● Task requirements:
Retype the stretch of entries from the line containing "You are a computer-use agent. The" through the end of the entries, leaving the pictures out of your answer.

● Supplied data:
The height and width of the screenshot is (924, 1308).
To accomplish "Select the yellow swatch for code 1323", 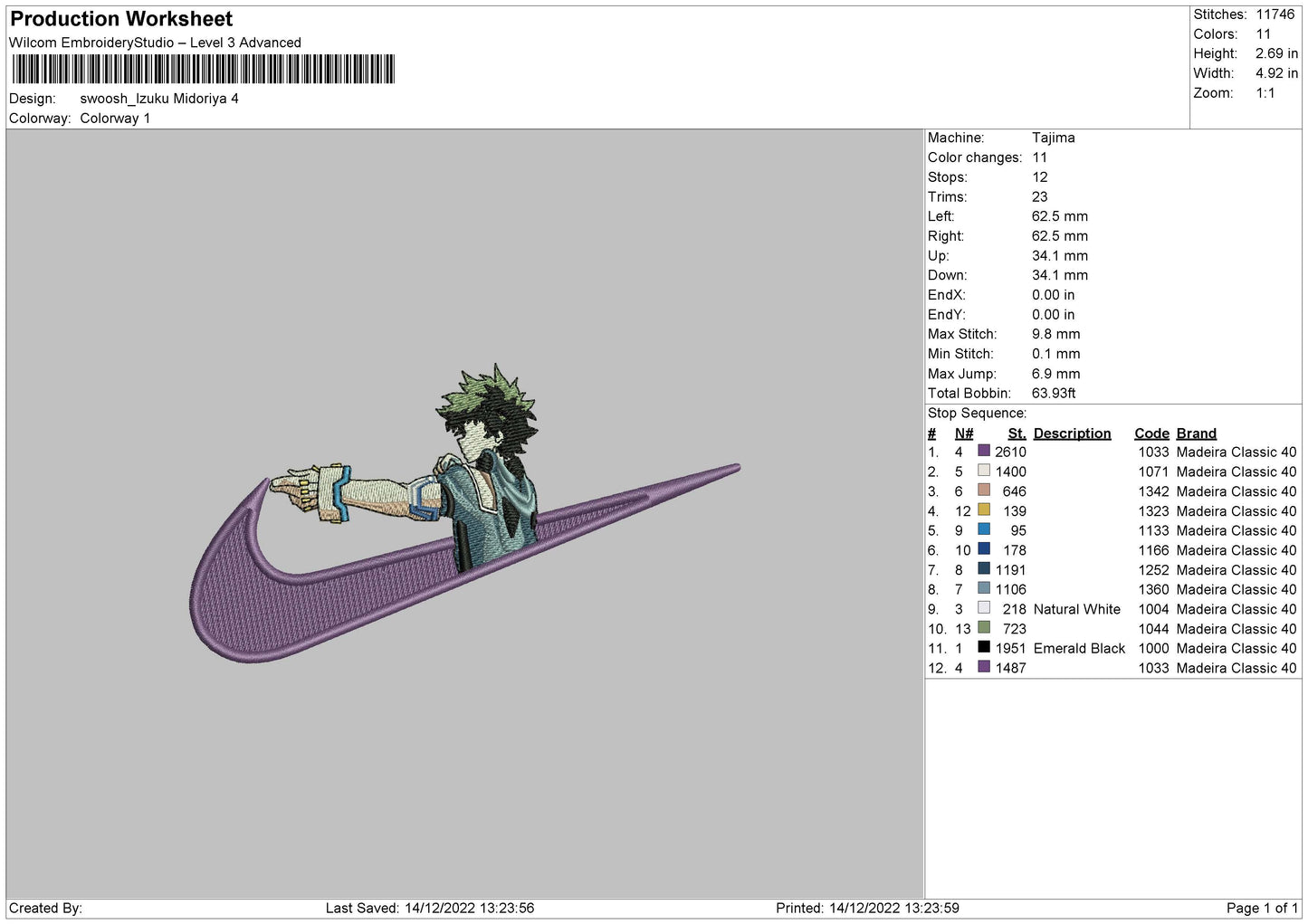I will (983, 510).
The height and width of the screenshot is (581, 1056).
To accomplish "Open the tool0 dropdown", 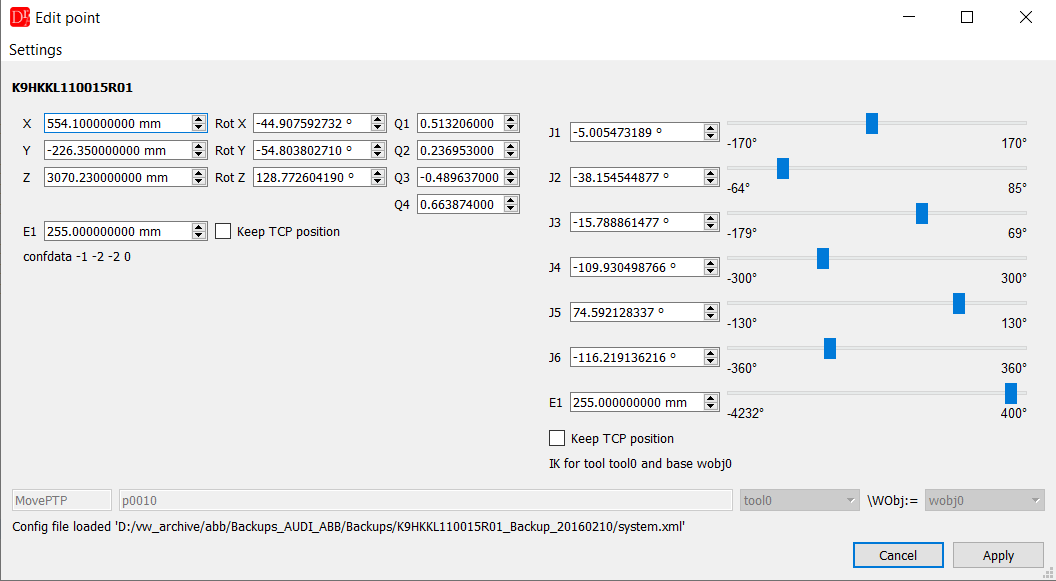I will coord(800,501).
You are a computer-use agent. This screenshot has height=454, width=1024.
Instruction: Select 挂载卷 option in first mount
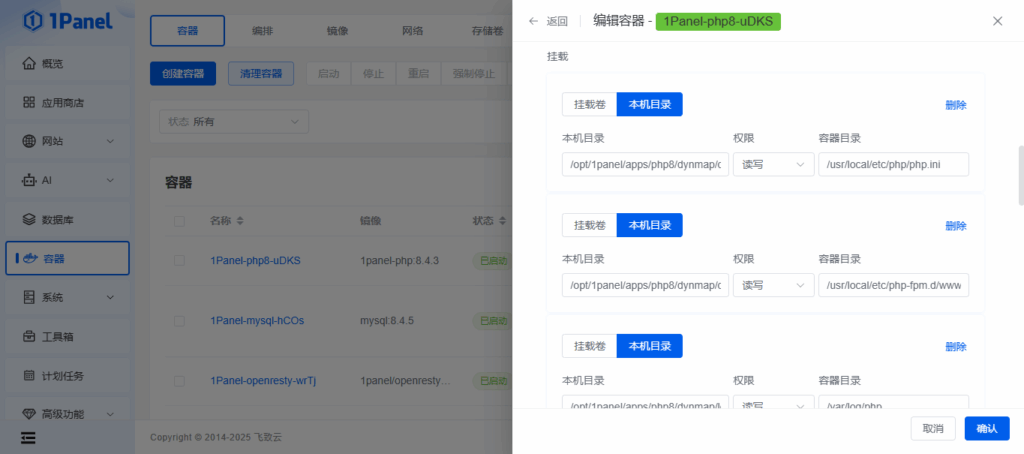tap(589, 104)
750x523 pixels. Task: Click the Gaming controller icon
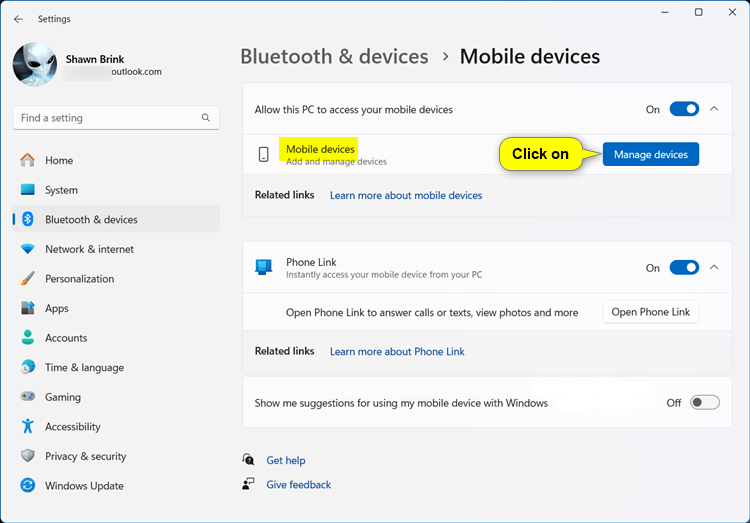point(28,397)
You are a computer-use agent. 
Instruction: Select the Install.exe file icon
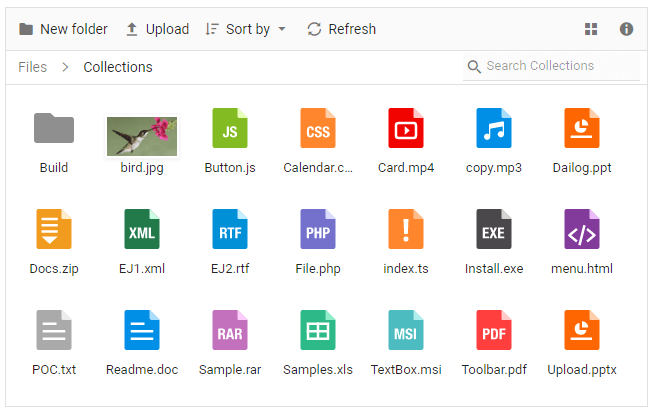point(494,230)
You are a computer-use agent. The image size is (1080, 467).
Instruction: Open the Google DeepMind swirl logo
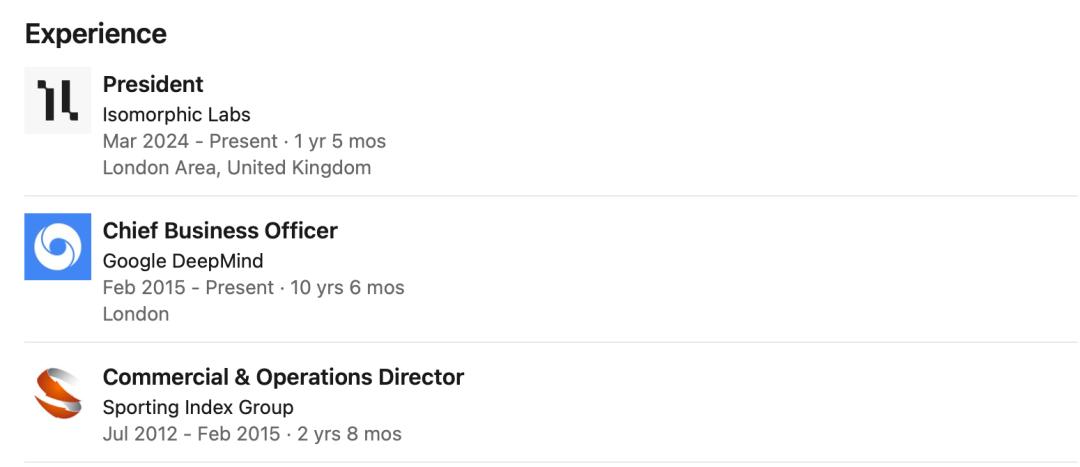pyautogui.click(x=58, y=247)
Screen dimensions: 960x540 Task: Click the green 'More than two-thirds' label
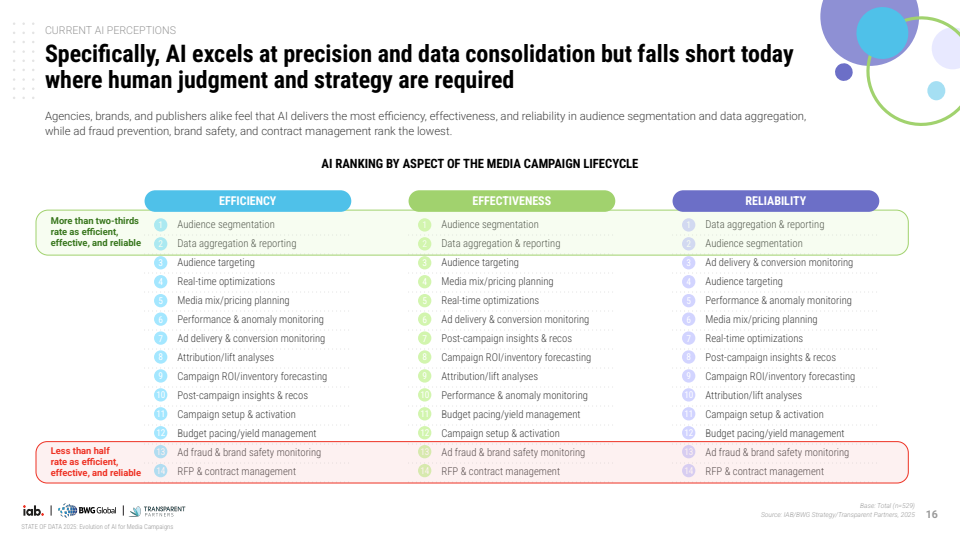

● Final result:
You are a computer-use agent. The image size is (1080, 467).
Instruction: Open the Google DeepMind swirl logo
pyautogui.click(x=58, y=247)
Screen dimensions: 960x540 Task: Click the green 'More than two-thirds' label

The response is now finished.